Task = In your copy, leave out all pictures and reproduce every entry exactly.

Data items =
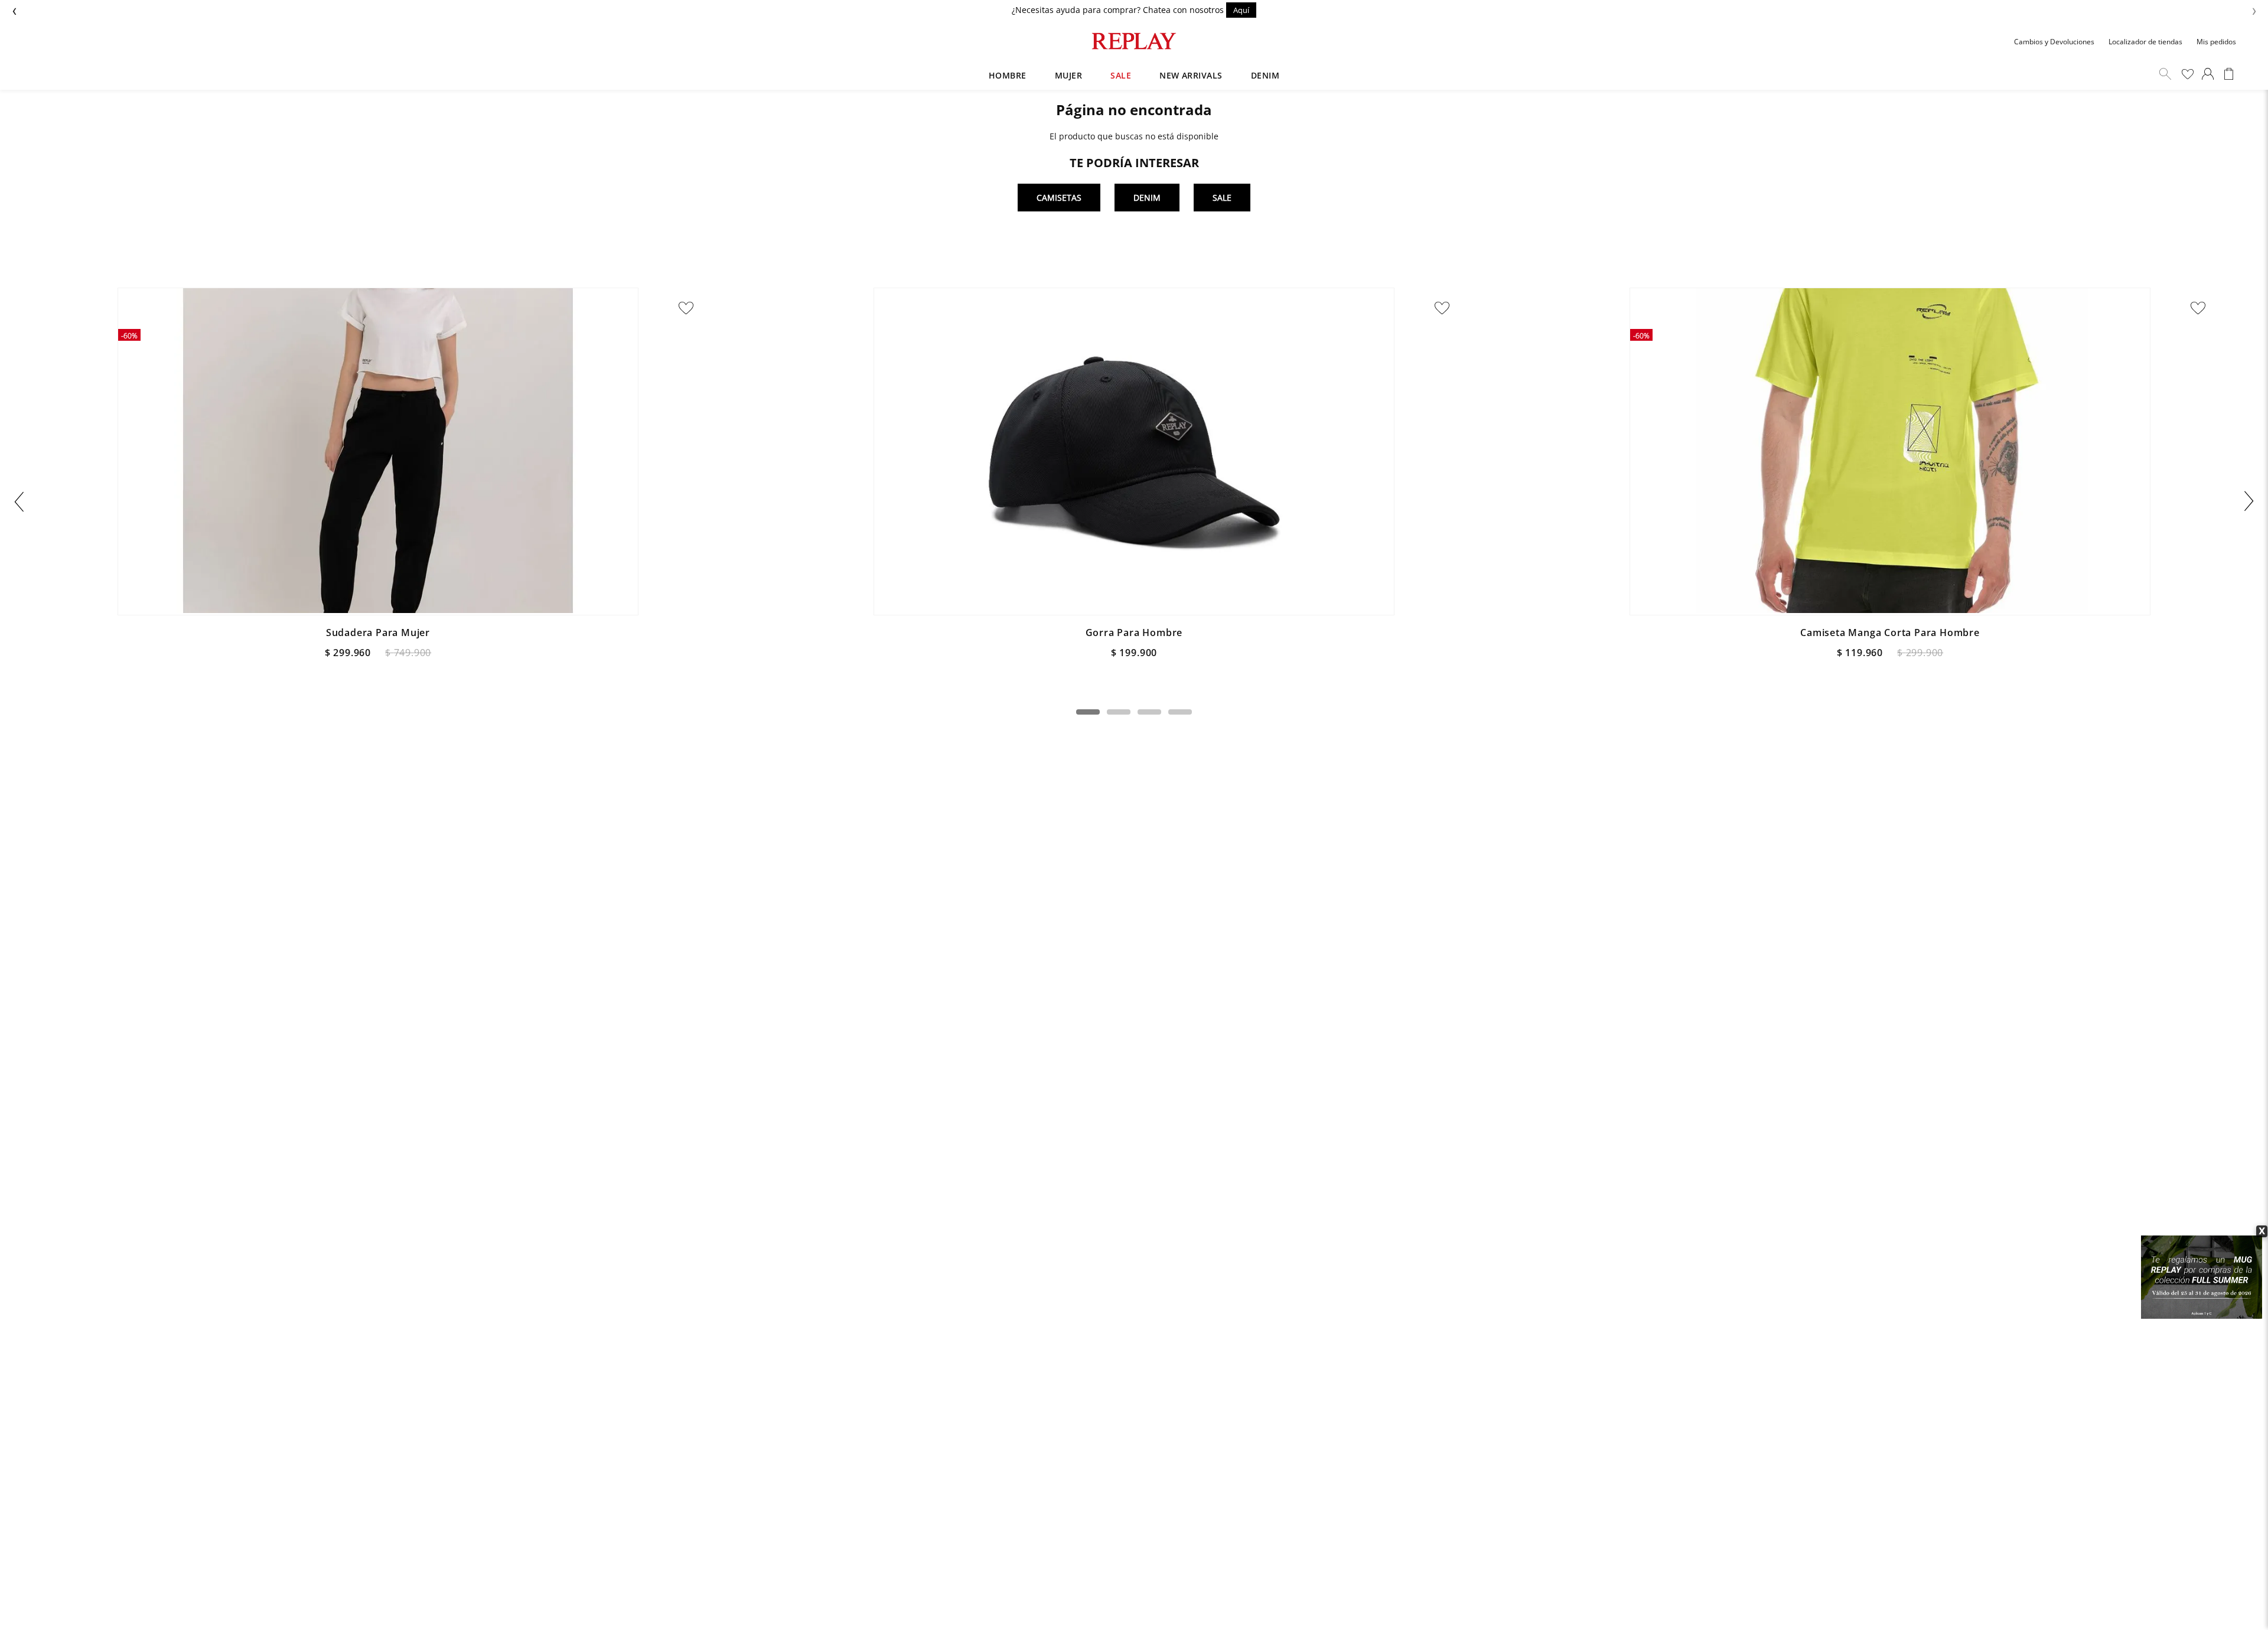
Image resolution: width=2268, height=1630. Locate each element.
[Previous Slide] (19, 501)
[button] (1088, 712)
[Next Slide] (2249, 501)
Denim (1147, 197)
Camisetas (1059, 197)
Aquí (1241, 10)
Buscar (2165, 74)
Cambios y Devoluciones (2054, 42)
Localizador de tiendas (2145, 42)
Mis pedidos (2216, 42)
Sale (1222, 197)
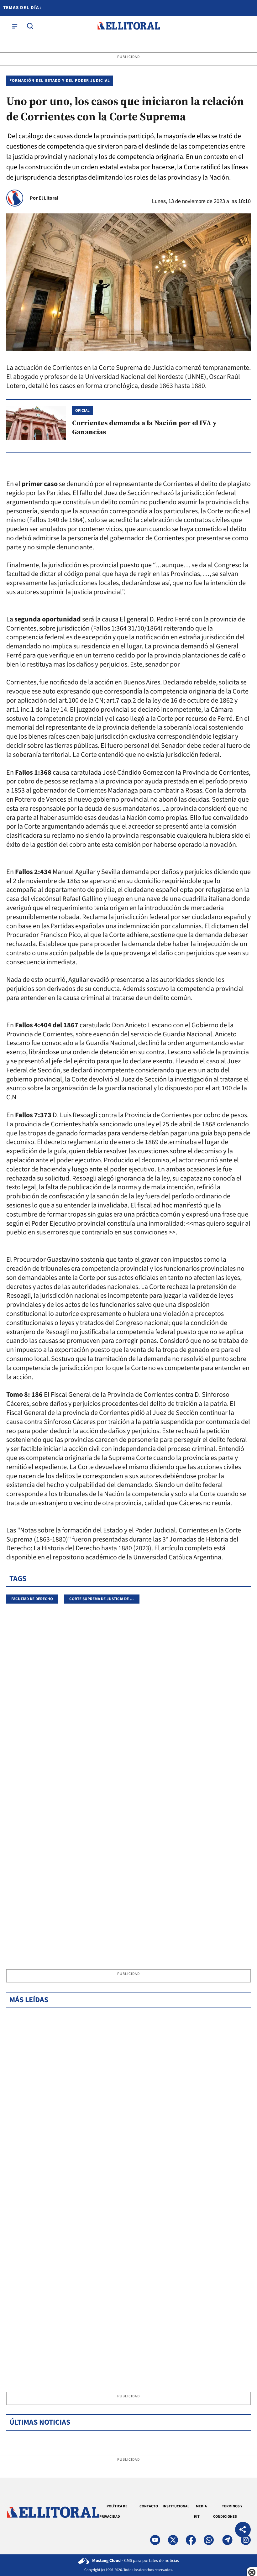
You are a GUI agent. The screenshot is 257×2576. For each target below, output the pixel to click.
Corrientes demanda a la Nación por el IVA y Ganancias (144, 427)
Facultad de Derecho (32, 1599)
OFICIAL (82, 411)
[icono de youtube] (155, 2540)
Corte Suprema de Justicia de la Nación (109, 1599)
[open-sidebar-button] (14, 26)
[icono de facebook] (191, 2540)
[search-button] (30, 26)
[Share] (243, 2530)
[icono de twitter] (173, 2540)
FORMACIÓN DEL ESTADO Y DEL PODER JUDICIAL (59, 80)
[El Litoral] (128, 26)
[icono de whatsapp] (209, 2540)
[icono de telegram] (227, 2540)
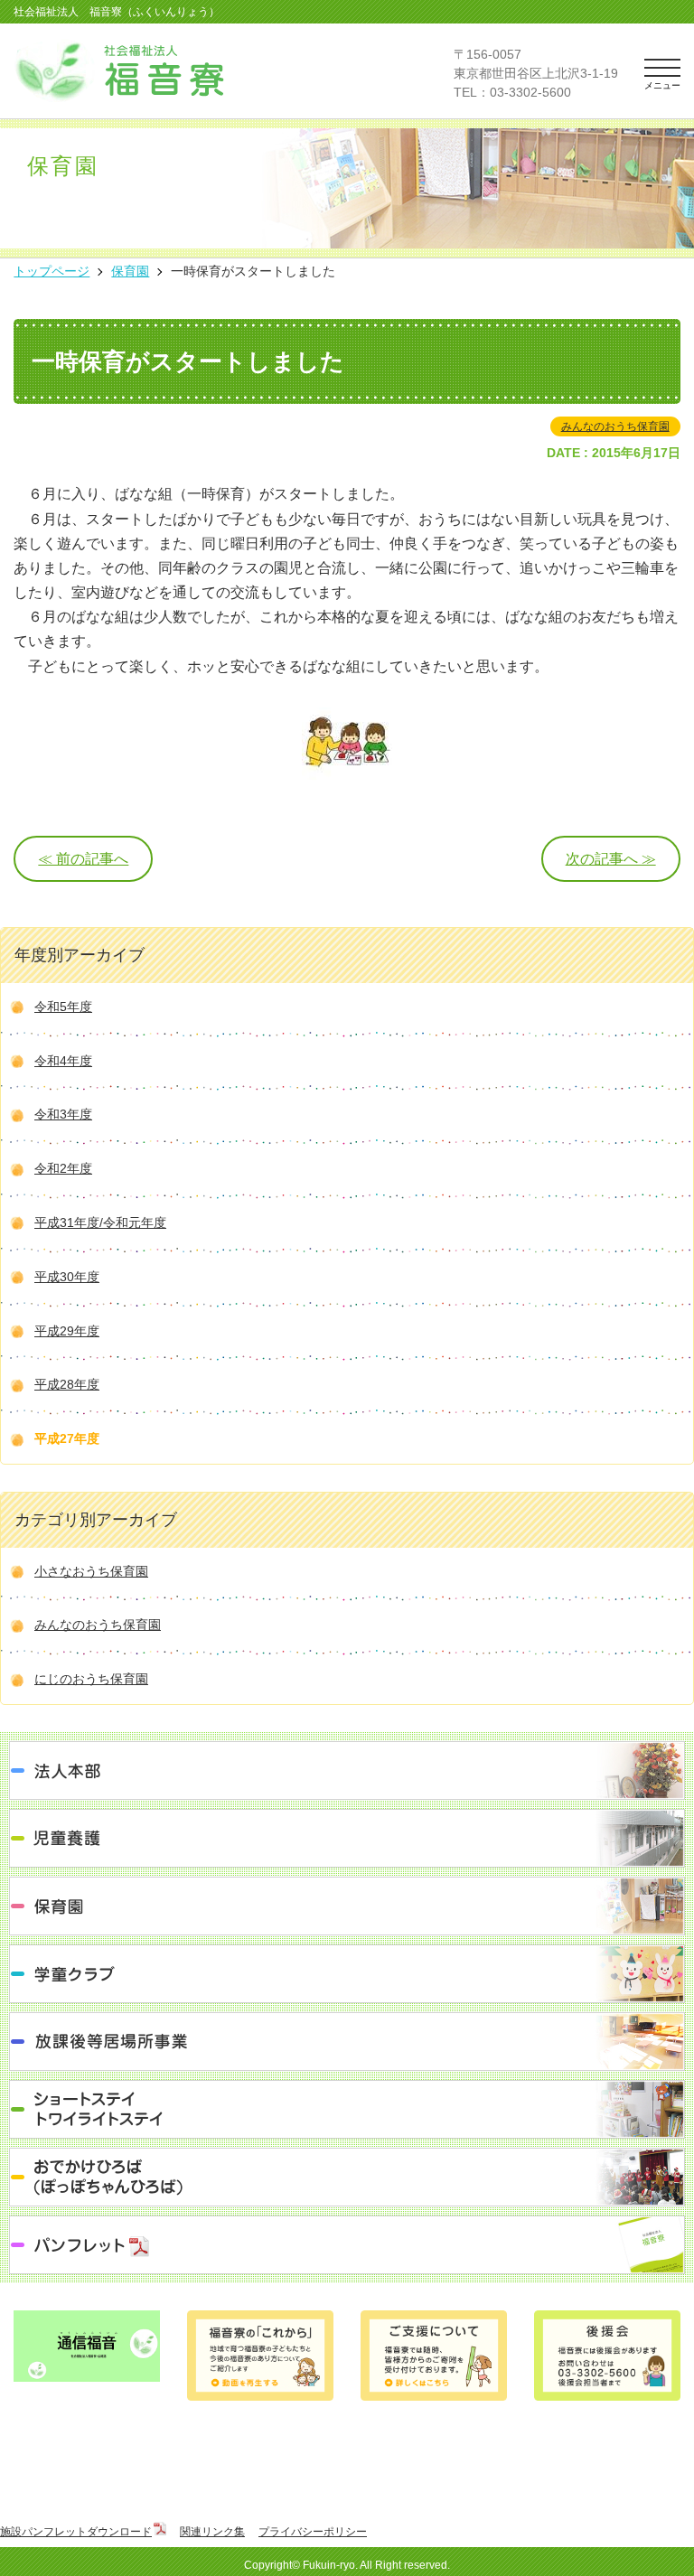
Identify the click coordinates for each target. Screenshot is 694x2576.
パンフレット (347, 2244)
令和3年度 (63, 1114)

Answer to the exercise =
Image resolution: width=2268, height=1630. Locate each element.
[Previous Slide] (19, 501)
[button] (1088, 712)
[Next Slide] (2249, 501)
Denim (1147, 197)
Camisetas (1059, 197)
Aquí (1241, 10)
Buscar (2165, 74)
Cambios y Devoluciones (2054, 42)
Localizador de tiendas (2145, 42)
Mis pedidos (2216, 42)
Sale (1222, 197)
You are a GUI agent. The screenshot is 257×2576. For each target below, output the pixel to click.
Corrientes demanda a la Nación por el IVA y Ganancias (144, 427)
Facultad de Derecho (32, 1599)
OFICIAL (82, 411)
[icono de youtube] (155, 2540)
Corte Suprema de Justicia de la Nación (109, 1599)
[open-sidebar-button] (14, 26)
[icono de facebook] (191, 2540)
[search-button] (30, 26)
[Share] (243, 2530)
[icono de twitter] (173, 2540)
FORMACIÓN DEL ESTADO Y DEL PODER JUDICIAL (59, 80)
[El Litoral] (128, 26)
[icono de whatsapp] (209, 2540)
[icono de telegram] (227, 2540)
Identify the click coordinates for each target. Screenshot is 694x2576.
パンフレット (347, 2244)
令和3年度 (63, 1114)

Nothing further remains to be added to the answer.